— begin —

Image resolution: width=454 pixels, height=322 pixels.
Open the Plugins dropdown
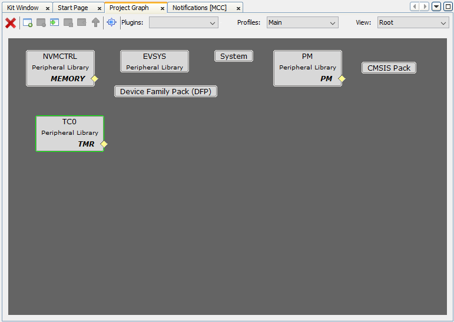pyautogui.click(x=183, y=22)
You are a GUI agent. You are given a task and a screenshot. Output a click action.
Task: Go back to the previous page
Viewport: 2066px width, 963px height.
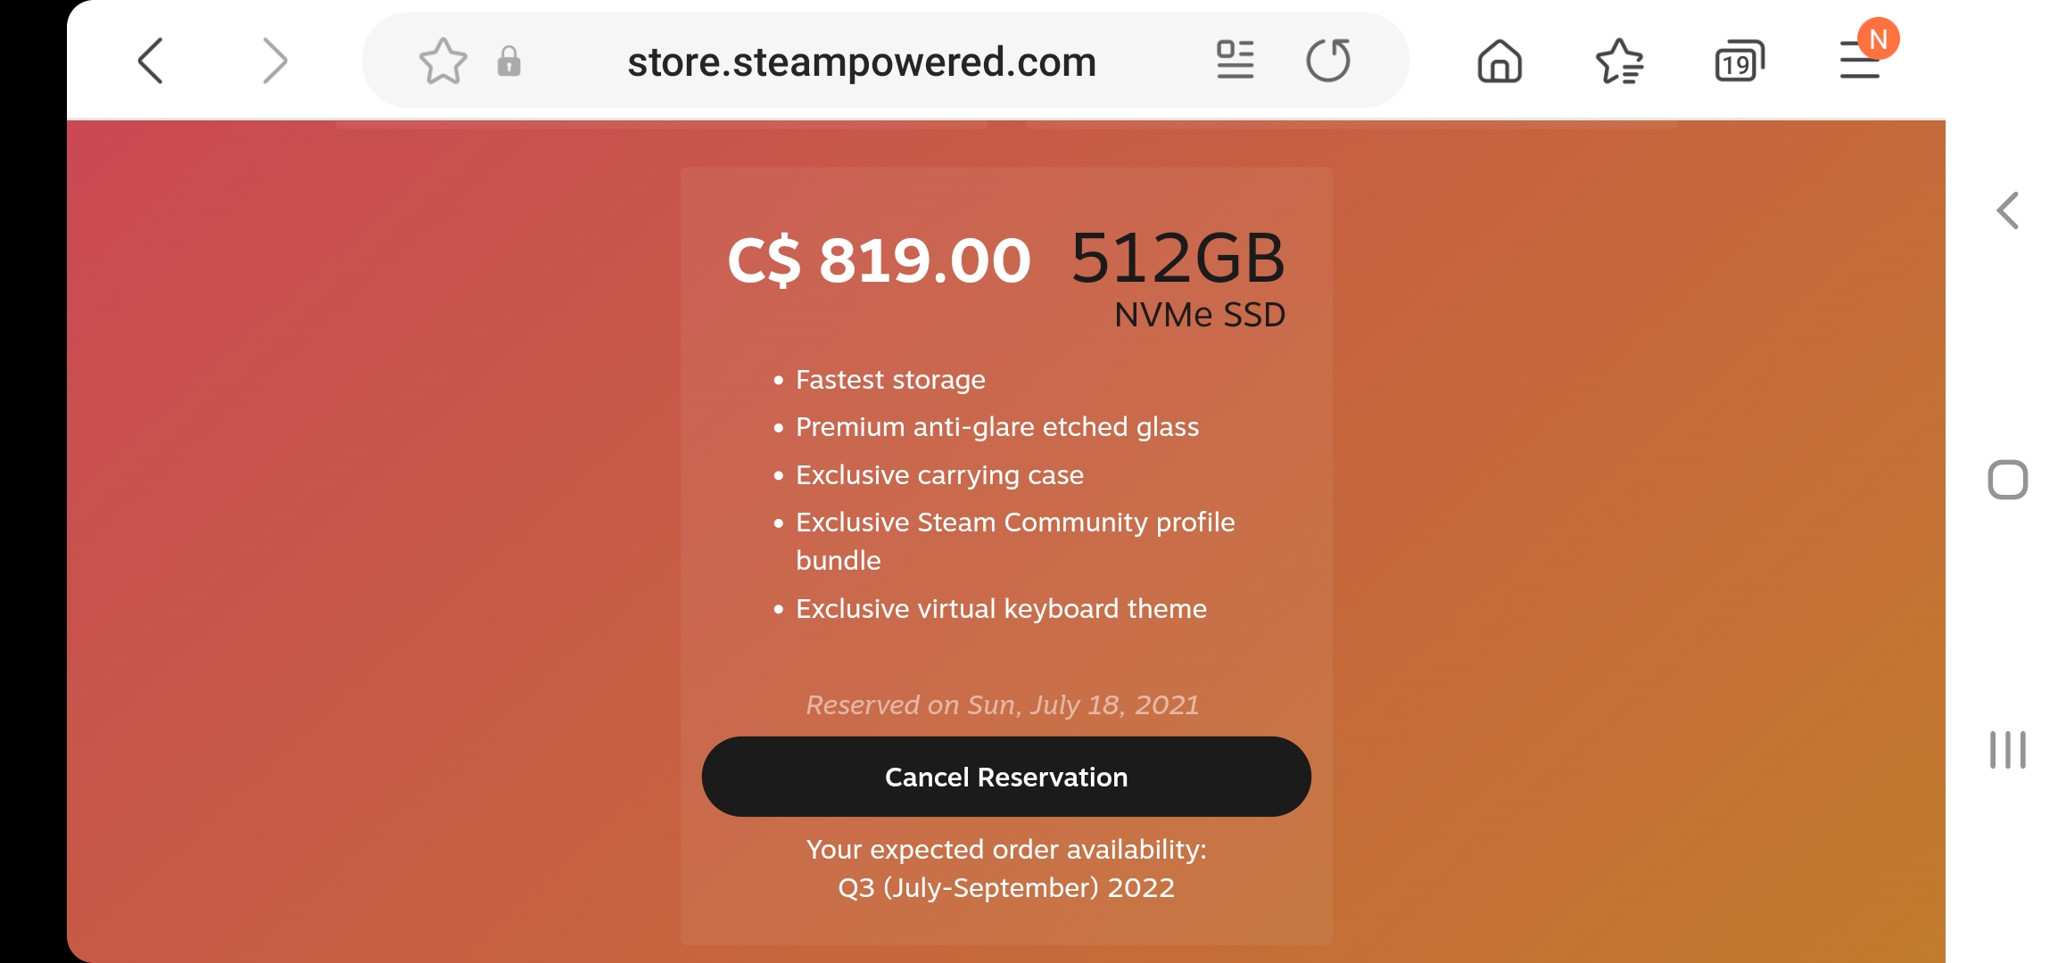pyautogui.click(x=151, y=61)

— end —

Direction
Echo the material word for word, from the line containing "You are a GUI" down to the very end. Leave out the pictures.

Solution to this task
You are a GUI agent. You are given a task and a screenshot. Output a click action.
Task: Go back to the previous page
Viewport: 2066px width, 963px height.
pyautogui.click(x=151, y=61)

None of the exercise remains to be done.